The Turner House by Angela Flournoy



                The Turner family has owned the house on Yarrow for decades. Cha-Cha was seven when they moved in and all of the thirteen Turner children grew up within those walls. But it’s been a while since Francis, the patriarch of the Turner family, has passed. Viola, the matriarch well into her eighties, now lives in Cha-Cha’s home and the Yarrow house has been abandoned. Furniture “borrowed” by different family members has left most of the house bare. The “Big Room” where all of the children have once called their own, and where Cha-Cha, once fought a haunt has nothing but a twin bed and bare walls. What to do with the house that holds their memories when it is worth nothing more than the past it holds?

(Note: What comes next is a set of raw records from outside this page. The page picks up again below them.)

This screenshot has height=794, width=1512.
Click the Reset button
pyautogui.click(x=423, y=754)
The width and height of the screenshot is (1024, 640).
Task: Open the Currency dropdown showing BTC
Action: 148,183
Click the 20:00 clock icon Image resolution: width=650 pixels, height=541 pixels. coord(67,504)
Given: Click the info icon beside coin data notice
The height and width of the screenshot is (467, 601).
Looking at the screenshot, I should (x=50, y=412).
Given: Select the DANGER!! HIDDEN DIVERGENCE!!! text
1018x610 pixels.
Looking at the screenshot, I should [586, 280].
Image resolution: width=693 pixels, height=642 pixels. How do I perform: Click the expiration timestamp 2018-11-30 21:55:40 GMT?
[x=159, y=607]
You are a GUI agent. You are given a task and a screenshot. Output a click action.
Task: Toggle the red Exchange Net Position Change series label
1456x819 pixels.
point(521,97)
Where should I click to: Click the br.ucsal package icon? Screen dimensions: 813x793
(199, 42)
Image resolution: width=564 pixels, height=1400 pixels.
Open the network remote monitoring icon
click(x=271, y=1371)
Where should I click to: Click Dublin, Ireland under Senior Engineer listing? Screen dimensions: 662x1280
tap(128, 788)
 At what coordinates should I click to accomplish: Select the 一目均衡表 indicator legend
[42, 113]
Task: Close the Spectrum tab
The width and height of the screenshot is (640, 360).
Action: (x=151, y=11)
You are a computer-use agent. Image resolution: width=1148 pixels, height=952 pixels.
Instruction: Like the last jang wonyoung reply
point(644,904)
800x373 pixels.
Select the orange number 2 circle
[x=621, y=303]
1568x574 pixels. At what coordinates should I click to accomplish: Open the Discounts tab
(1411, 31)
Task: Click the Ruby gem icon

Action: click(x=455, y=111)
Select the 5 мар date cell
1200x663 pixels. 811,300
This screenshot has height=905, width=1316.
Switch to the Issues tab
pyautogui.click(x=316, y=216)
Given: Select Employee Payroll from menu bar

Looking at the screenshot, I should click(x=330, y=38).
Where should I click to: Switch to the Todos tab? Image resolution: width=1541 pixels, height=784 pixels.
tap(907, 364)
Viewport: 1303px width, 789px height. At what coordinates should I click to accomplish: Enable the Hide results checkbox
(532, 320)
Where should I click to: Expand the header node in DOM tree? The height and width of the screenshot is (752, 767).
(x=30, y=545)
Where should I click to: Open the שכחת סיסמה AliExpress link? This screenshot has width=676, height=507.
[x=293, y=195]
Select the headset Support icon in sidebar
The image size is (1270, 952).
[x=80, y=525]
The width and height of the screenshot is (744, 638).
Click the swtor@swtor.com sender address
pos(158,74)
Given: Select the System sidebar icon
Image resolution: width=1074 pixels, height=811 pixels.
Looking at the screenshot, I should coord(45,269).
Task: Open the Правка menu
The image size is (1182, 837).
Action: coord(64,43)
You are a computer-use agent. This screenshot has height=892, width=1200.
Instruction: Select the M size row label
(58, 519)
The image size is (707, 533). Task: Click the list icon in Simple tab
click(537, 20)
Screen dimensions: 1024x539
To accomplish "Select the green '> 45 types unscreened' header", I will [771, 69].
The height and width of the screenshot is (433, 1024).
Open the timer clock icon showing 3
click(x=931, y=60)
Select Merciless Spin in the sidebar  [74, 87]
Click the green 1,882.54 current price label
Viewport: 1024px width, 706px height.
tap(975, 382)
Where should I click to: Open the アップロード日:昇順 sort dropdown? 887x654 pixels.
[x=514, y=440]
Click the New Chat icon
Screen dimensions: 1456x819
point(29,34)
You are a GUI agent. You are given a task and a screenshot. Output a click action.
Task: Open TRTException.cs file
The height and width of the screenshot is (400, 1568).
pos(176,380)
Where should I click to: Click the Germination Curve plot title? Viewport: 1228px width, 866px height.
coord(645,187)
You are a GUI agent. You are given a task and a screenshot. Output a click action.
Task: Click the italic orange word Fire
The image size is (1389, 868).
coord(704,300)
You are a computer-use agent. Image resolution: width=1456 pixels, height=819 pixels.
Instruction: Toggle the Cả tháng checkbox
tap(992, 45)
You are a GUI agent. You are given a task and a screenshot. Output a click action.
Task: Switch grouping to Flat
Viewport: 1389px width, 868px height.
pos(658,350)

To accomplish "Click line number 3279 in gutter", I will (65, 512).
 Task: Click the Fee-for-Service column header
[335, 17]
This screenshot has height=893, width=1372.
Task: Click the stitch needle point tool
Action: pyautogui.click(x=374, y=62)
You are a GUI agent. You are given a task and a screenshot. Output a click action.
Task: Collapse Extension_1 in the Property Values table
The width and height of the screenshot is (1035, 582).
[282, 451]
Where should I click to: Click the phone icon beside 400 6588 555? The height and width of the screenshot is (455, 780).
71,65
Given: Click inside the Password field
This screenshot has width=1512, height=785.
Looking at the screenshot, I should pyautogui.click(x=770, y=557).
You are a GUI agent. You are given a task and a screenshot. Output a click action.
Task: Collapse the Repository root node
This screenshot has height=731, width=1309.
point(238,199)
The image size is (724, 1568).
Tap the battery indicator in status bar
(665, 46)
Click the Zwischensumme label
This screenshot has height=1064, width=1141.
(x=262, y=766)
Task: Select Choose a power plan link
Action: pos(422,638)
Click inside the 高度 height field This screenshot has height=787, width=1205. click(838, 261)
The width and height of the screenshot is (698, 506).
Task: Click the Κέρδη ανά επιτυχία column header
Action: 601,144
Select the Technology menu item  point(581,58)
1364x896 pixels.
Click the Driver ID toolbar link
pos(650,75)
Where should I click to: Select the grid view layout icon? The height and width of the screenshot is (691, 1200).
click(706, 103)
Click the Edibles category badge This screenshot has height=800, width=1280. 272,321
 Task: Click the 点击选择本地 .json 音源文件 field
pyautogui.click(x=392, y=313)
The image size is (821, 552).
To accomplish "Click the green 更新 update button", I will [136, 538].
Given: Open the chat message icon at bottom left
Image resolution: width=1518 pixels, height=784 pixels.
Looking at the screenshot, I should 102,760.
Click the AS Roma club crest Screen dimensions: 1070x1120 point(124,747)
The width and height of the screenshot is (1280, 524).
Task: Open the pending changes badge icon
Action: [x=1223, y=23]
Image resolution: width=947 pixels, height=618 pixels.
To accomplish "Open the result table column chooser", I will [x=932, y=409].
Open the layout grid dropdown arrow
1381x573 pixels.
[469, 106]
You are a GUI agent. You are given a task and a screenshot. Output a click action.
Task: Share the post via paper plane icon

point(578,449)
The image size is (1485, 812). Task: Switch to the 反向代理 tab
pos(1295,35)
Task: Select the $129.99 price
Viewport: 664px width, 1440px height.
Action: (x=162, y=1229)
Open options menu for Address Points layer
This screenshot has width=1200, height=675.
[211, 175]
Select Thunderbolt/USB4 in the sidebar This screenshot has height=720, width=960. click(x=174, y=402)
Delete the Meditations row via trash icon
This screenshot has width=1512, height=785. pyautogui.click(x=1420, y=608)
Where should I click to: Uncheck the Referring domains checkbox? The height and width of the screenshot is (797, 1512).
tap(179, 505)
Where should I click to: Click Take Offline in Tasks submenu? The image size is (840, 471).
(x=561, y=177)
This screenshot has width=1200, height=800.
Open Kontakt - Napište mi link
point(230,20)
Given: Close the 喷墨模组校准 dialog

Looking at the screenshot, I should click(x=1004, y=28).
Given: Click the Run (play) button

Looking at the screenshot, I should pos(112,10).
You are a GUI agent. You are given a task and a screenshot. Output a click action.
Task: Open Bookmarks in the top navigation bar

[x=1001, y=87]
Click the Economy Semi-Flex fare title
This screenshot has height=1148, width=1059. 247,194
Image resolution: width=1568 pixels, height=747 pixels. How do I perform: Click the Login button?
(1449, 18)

                The Turner House is a really well written novel that centers around what it means to be a family, to struggle with addiction, to contemplate ghosts and to move toward the present. Flournoy did an amazing job flushing out her main characters and in doing so, allowing us to appreciate not only the scope of this large family, but how complicated it can be to manage. Maintaining relationships isn’t easy and yet you love your family and people are flawed. Learning to accept people for who they are is a constant struggle as is dealing with past indignities. I loved that this book dealt with all of these issues and continued to draw back on how the story began with Viola and Francis.
                I am recommending this novel. It was easy to read and touched on so many different aspects of life. Flournoy did a great job of making this novel feel genuine. I could recognize some of these characters from people I’ve met and loved in my own life. I also appreciated how Flournoy discussed Detroit and its racial and poverty-stricken background. The house became its own characters and in doing so it revealed its own history. I give this book 4 out of 5 stars. Well worth the read.